Low-fidelity wireframes are meant to be created fast and loose, without any design elements at all. Think of it as the skeleton of a website or app. The choice to create these by hand or with a tool depends solely on the work style of each person.

There are printable templates for sketching wireframes on paper, and there are plenty of low-fidelity templates and kits to create these online.

The main idea in a low-fidelity wireframe is to be as minimal as possible. Use only grayscale, one generic font, and no images or design effects like shadows.

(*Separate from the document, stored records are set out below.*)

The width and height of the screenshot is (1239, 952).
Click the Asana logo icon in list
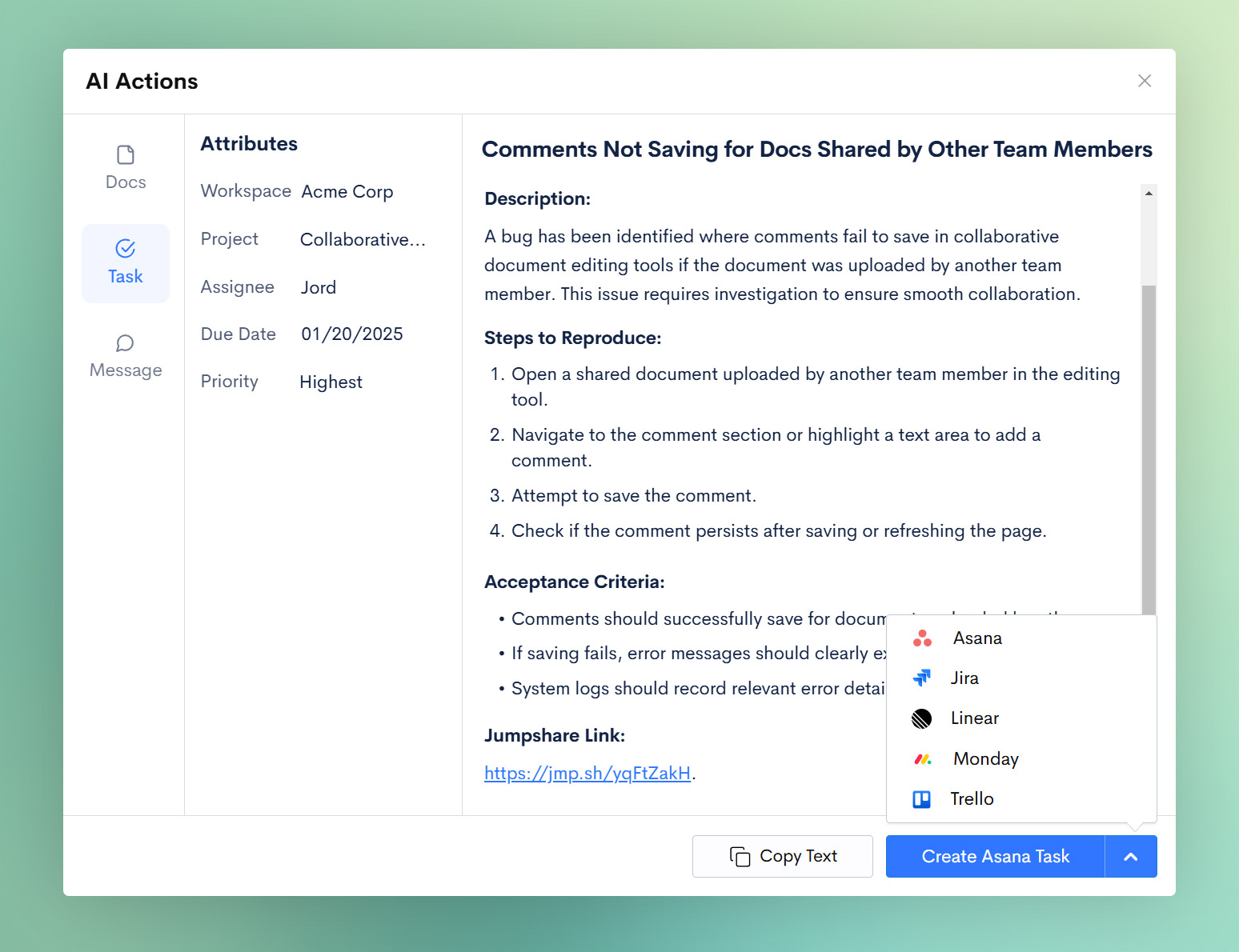click(x=922, y=638)
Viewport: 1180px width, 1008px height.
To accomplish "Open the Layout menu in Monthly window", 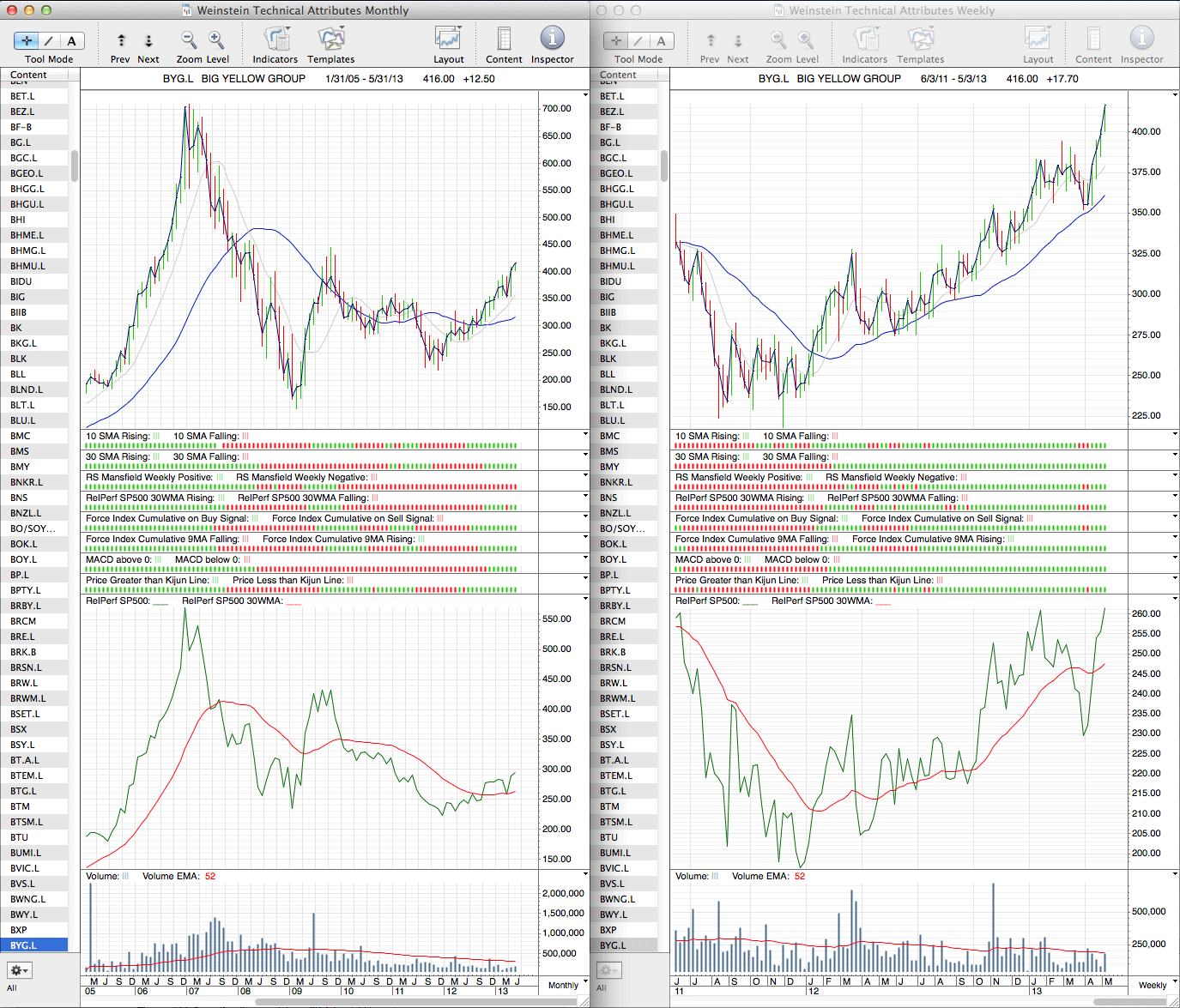I will click(448, 39).
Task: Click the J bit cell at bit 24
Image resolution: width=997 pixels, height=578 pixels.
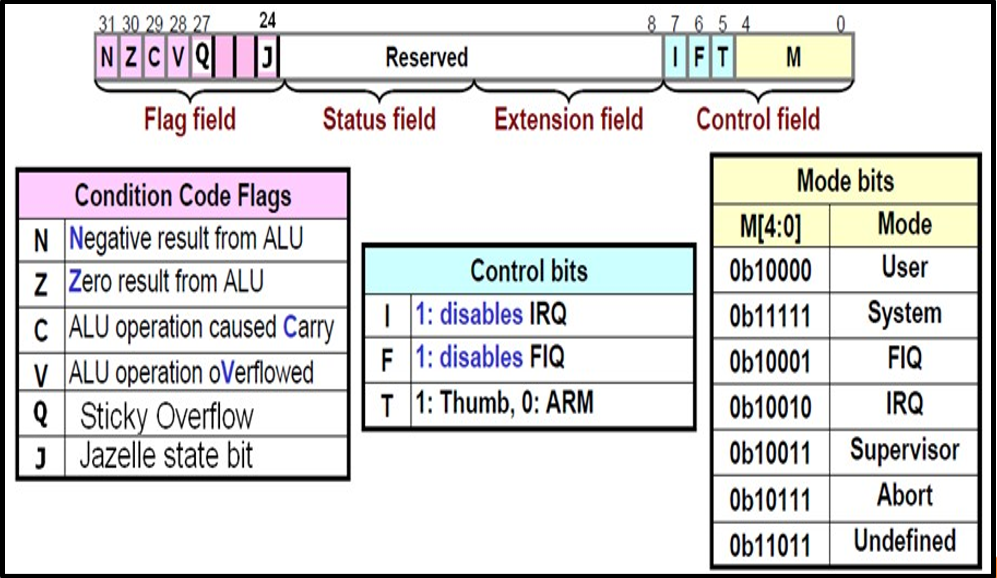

Types #2: Mid-fidelity wireframes.

A mid-fidelity wireframe is more elaborate than a low-fidelity wireframe and closer to the intended final UI design. The wireframe might show images, more detailed visualizations of what’s intended for the layout, and interactions between pages are clearer and more elaborate than in a low-fi wireframe.

A mid-fidelity wireframe can either be a continuation and improvement of a low-fidelity wireframe or the first step. For example, if this is the second or third wireframe for the same brand, it might not be necessary to start at low-fidelity.


Types #3: High-fidelity wireframes.

The third type of wireframe is high-fidelity. This is the wireframe type closest to how the UI design will look in the finished project. The UI components, images, icons, colors, fonts, buttons and backgrounds are in place and ready to be turned into a working prototype.

A high-fidelity wireframe is not always the best place to start with a UX/UI project. If you don’t have a good base with a low-fidelity wireframe that has been tested for usability and with a few iterations, you’ll have to do these things in a high-fidelity wireframe. This takes up too much time.


The Benefits of Using Wireframes for Your Business

You might be wondering by now why wireframes are even important in the first place.

Wireframes are especially relevant to you if you are:

  • A UX/UI design team or agency
  • A client or company hiring a design team to create a website or app
  • A product manager or project manager working for a company and acting as an intermediary between their bosses and a design team
  • An aspiring UX designer or user interface designer

If your business is in the web and app design industry, then using wireframes might be a no-brainer. Even if you design straight into high-fidelity prototypes using templates and child themes, going back to basics with low-fidelity wireframes could be a good idea.

On the other hand, if you’re a company that’s looking to get a website or app made, you might have just heard the word wireframe or seen it in the designer’s proposal, with no idea as to what it is. This guide will help you understand.

Project managers of a product concept/design are in charge of presenting wireframes to clients. They need to know how to explain a wireframe to stakeholders and C-suite members who have never seen one. In most cases, the product or project manager is in charge of all iterations before prototyping and high-level user testing and development.

Additionally, here are six benefits of using wireframes for your UX/UI projects:


Benefit #1: It gets a project started faster.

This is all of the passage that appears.